It is simply one aspect of the State's effort to make their arguments concerning the fact that he was or was not unemployed. So I will permit that testimony."
During trial, after overruling a renewed continuing objection to Mr. Eraifeg's testimony, the court allowed Mr. Eraifeg to testify as follows:
"[THE STATE]: Have you been helping [appellant] find a job?
[MR. ERAIFEG]: I've been trying. Yes.
[THE STATE]: Okay. And when did you begin helping [appellant] find work?
[MR. ERAIFEG]: In June. June of 2016.
[THE STATE]: And as part of your assistance with him is he to tell you if he gets a job?
[MR. ERAIFEG]: That's correct.
[THE STATE]: And as of September 25th of 2016, to your knowledge have a job?
[MR. ERAIFEG]: He did not verify any employment with me. No.
***
[DEFENSE COUNSEL]: So you—obviously you know [appellant]. Correct?
[MR. ERAIFEG]: Yes.
[DEFENSE COUNSEL]: And you also know that over the summer and in September of 2016 [appellant] was residing and living with his mom and dad. Correct?
[MR. ERAIFEG]: That's correct.
[DEFENSE COUNSEL]: And you also know that [appellant] according to you did not have employment. However you
guided and counseled him for him to look for employment. Correct?
[MR. ERAIFEG]: Absolutely. Yes.
[DEFENSE COUNSEL]: And to your knowledge, [appellant] was actually looking for employment even though he couldn't, according to you, he didn't successfully obtain employment?
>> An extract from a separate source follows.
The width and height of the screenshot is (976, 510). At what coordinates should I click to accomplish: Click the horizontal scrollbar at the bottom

[MR. ERAIFEG]: I couldn't really verify if he was actually looking but we were in the process of helping him find employment.
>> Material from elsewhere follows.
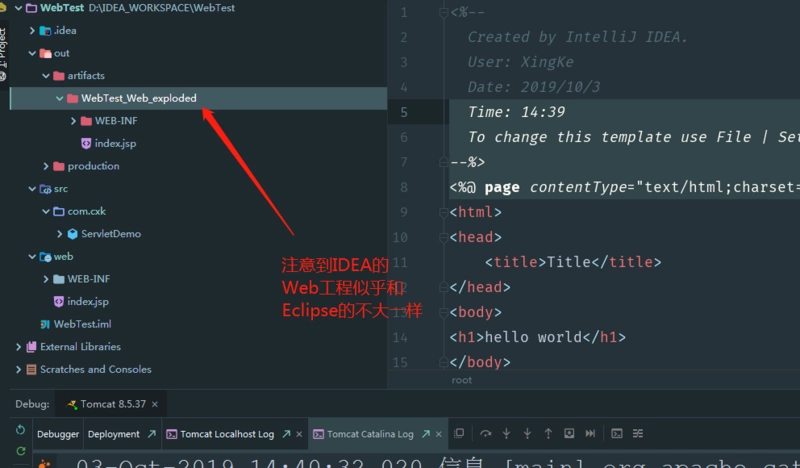
Task: Open index.jsp under the web folder
Action: [x=87, y=302]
[DEFENSE COUNSEL]: And [appellant] is twenty-three years old. Correct? If you know?
[MR. ERAIFEG]: I'm not sure. I don't have my notes in front of me.
[DEFENSE COUNSEL]: Early twenties?
[MR. ERAIFEG]: Yes."
At the trial's conclusion, the State's closing argument included the following:
"Again, there has been no explanation whatsoever as to why [appellant] has the property of Twinbrook Pool, has the wad of cash, has checks. And in fact you can find that legally he has the checks because he is with Mr. Parker. He has possession and control with Mr. Parker. He may have had some of Denzel's and so on and so forth."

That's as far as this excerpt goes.